Dans le diocèse, qui compte environ 15 000 catholiques sur une population d'environ 2,7 millions d'habitants, "les prêtres, les religieux et les fidèles, poursuit l'évêque, doivent être très patients et prudents, car les paroles prononcées lors des liturgies ou les gestes d'aide humanitaire peuvent être considérés par l'armée comme un soutien aux milices PDF et engendrer ainsi des représailles contre le personnel ecclésiastique ou contre nos églises et nos structures. Il faut continuer à agir dans la charité, à donner du réconfort et de l'espoir, mais sans faire de bruit, dans le silence et la dissimulation. Confions ce temps d'épreuve au Seigneur, en essayant de faire de notre mieux pour soulager la douleur et l'inconfort des gens : c'est la population civile qui subit les dures conséquences du conflit civil, notamment parce que les militaires ne permettent pas aux organisations humanitaires d'aider la population civile, considérant cette aide comme un soutien aux milices".

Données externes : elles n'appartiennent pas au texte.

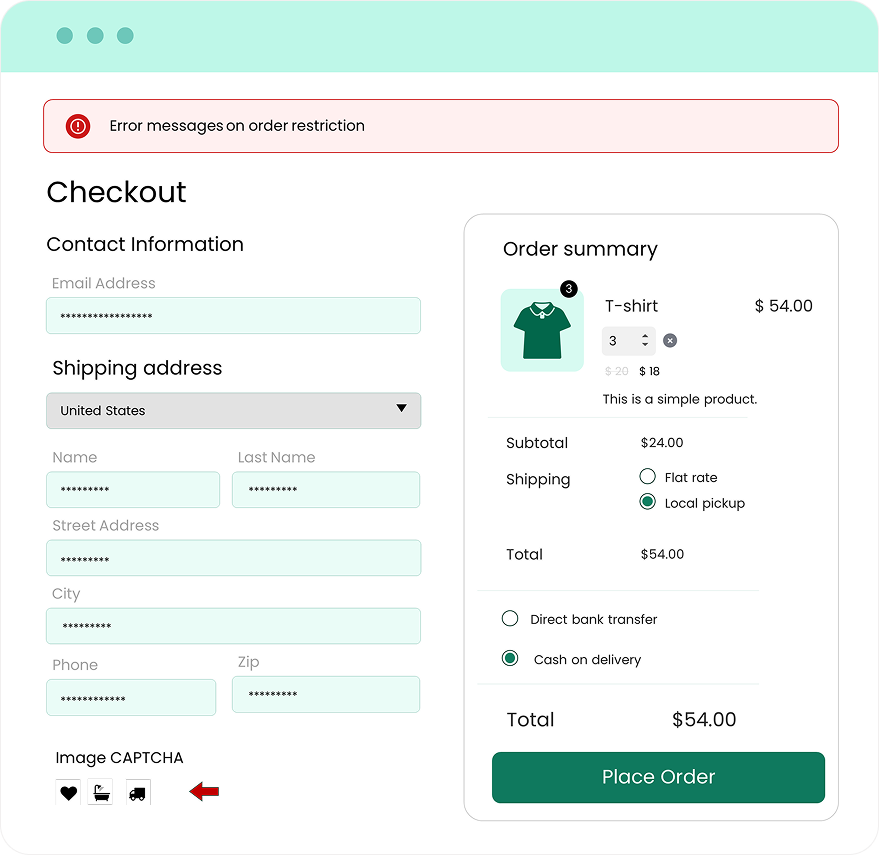Viewport: 879px width, 855px height.
Task: Click the red arrow beside the CAPTCHA
Action: pyautogui.click(x=204, y=792)
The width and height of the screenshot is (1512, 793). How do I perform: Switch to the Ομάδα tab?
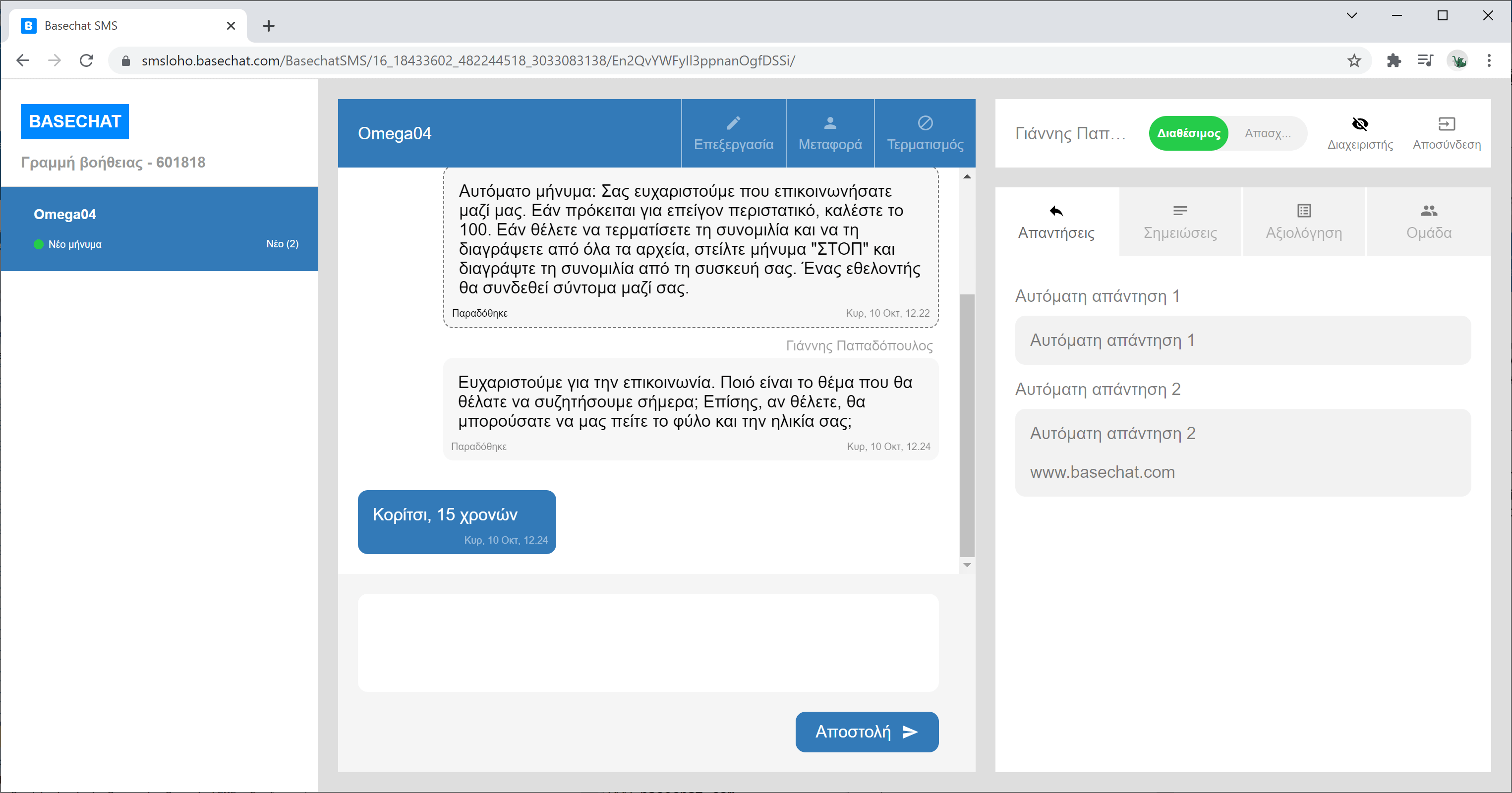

L'évêque note : "En ce moment, grâce à Dieu, nous continuons à célébrer la liturgie dominicale et les sacrements dans nos églises, sans problèmes particuliers. Mais certaines paroisses sont vides et fermées parce que les fidèles, déplacés à l'intérieur du pays, se sont réfugiés dans les forêts ou parce que les conditions minimales de sécurité ne sont pas réunies : là, même les activités cultuelles sont suspendues. J'essaie de soutenir spirituellement et matériellement les prêtres, les religieux et les catéchistes qui sont les plus proches des gens, qui connaissent les familles et font tout ce qu'ils peuvent pour les soutenir. Nous vivons une période de souffrance, le tissu social de nos communautés est effiloché. Les gens sont fatigués, tristes et désorientés, à cause de la violence qui ne cesse pas. Mais, dans l'épreuve, les fidèles donnent un fort témoignage de foi, ils continuent à venir dans les églises et à prier intensément. Notre refuge, notre rocher, c'est le Seigneur. Nous nous confions à Lui et demandons la protection de la Vierge Marie".

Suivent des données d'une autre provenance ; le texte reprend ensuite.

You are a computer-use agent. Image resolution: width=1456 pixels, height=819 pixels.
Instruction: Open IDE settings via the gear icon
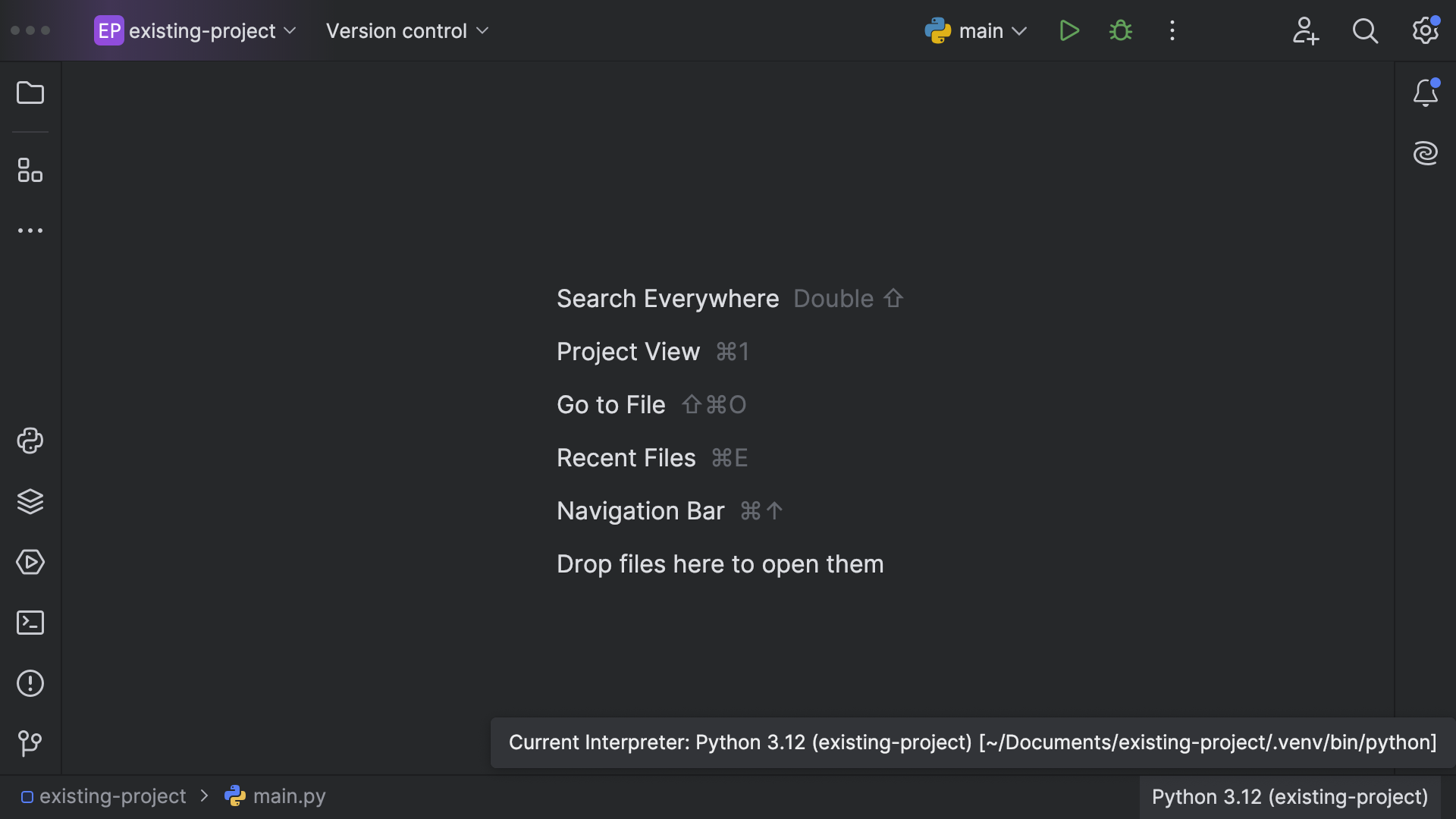click(x=1425, y=30)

Comme à Mawlamyine, la situation des personnes déplacées est commune à de nombreux autres diocèses dans l'ensemble de la nation Biman. Le nombre de personnes déplacées à l'intérieur du Myanmar a augmenté de 680 000 au cours du premier semestre 2023, selon le groupe de recherche indépendant "Institute for Strategy and Policy - Myanmar" (ISP - Myanmar), un groupe de réflexion non gouvernemental basé en Thaïlande. Le nombre total de personnes déracinées de leurs maisons et de leurs villages - depuis que les militaires ont déposé le gouvernement démocratiquement élu lors d'un coup d'État en février 2021 - a dépassé les 2,6 millions de personnes, note l'ISP.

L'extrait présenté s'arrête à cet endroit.